O hoje empresário Wladimir Trombini, 74 anos, era ainda um garoto de calças curtas, estudante do Colégio Santa Maria, quando viu uma cena para não mais esquecer: uma manifestação de populares contra as sociedade Concórdia, Rio Branco e a Garibaldi. Aos 11 anos, podia não entender muito bem o que significava aquela ira toda, em pleno 1942, durante a Segunda Guerra, quando no Brasil inteiro pipocaram protestos contra as etnias do eixo Alemanha, Itália e Japão. Mas tratou de saber.
Passadas seis décadas, a figura de Wladimir e a da Garibaldi se confundem. Ele ficou 14 anos à frente da sociedade, está por trás do restauro do prédio neoclássico plantado na praça que leva o nome do visionário Giuseppe e, de quebra, escreve com a ajuda do fiel escudeiro Aírton Chamano, 53 anos, membro da diretoria da casa a história de uma das associações que mais obstáculos enfrentaram para se manter de portas abertas. No local que serviu de set de filmagem de Oriundi, longa-metragem de Ricardo Bravo e último trabalho do astro Anthony Quinn, o arranca-rabo de 42 é só um capítulo.

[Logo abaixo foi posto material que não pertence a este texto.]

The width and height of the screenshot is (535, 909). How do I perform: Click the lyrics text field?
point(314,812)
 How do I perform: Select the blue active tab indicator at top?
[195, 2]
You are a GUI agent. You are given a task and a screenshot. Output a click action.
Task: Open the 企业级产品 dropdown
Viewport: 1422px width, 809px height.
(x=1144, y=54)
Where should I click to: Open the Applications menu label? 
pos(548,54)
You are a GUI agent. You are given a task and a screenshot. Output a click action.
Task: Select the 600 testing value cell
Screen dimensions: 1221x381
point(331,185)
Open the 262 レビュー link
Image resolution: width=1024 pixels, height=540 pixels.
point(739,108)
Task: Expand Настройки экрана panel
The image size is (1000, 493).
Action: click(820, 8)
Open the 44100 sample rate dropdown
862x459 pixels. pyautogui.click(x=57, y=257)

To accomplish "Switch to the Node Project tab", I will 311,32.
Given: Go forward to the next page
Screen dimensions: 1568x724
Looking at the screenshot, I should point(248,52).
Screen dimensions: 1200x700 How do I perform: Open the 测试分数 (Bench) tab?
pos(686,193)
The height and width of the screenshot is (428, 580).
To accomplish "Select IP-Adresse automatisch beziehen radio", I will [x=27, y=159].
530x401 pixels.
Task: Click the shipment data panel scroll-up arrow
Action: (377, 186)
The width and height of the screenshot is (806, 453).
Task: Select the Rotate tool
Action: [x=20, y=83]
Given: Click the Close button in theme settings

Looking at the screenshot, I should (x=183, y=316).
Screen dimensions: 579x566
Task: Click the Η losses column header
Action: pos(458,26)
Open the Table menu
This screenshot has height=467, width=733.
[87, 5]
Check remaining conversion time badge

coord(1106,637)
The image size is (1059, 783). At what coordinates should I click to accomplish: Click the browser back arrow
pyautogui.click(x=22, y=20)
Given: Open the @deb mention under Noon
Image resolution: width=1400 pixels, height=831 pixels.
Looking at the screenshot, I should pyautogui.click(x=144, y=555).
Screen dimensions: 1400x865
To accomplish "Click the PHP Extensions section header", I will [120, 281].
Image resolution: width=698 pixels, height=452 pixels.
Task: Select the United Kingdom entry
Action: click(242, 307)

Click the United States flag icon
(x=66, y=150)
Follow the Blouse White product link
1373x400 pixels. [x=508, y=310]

Tudo começa com a proibição, em tempos de monarquia, de eregir um busto em bronze em homenagem ao herói italiano Garibaldi. Era 1883. E diante do "não", os 420 sócios cujos sobrenomes estão em letra graúda num quadro dentro do prédio projetado por Ernesto Guaita decidiram fundar uma sociedade. Era mais do que preciso. "Os imigrantes vieram para colonizar o litoral e muitos foram trabalhar na construção da Estrada de Ferro Paraná Curitiba, para melhorar o orçamento. Prometeram riqueza àquela gente e muitos queriam voltar para a Itália. Poucos conseguiram", ilustra Wladimir.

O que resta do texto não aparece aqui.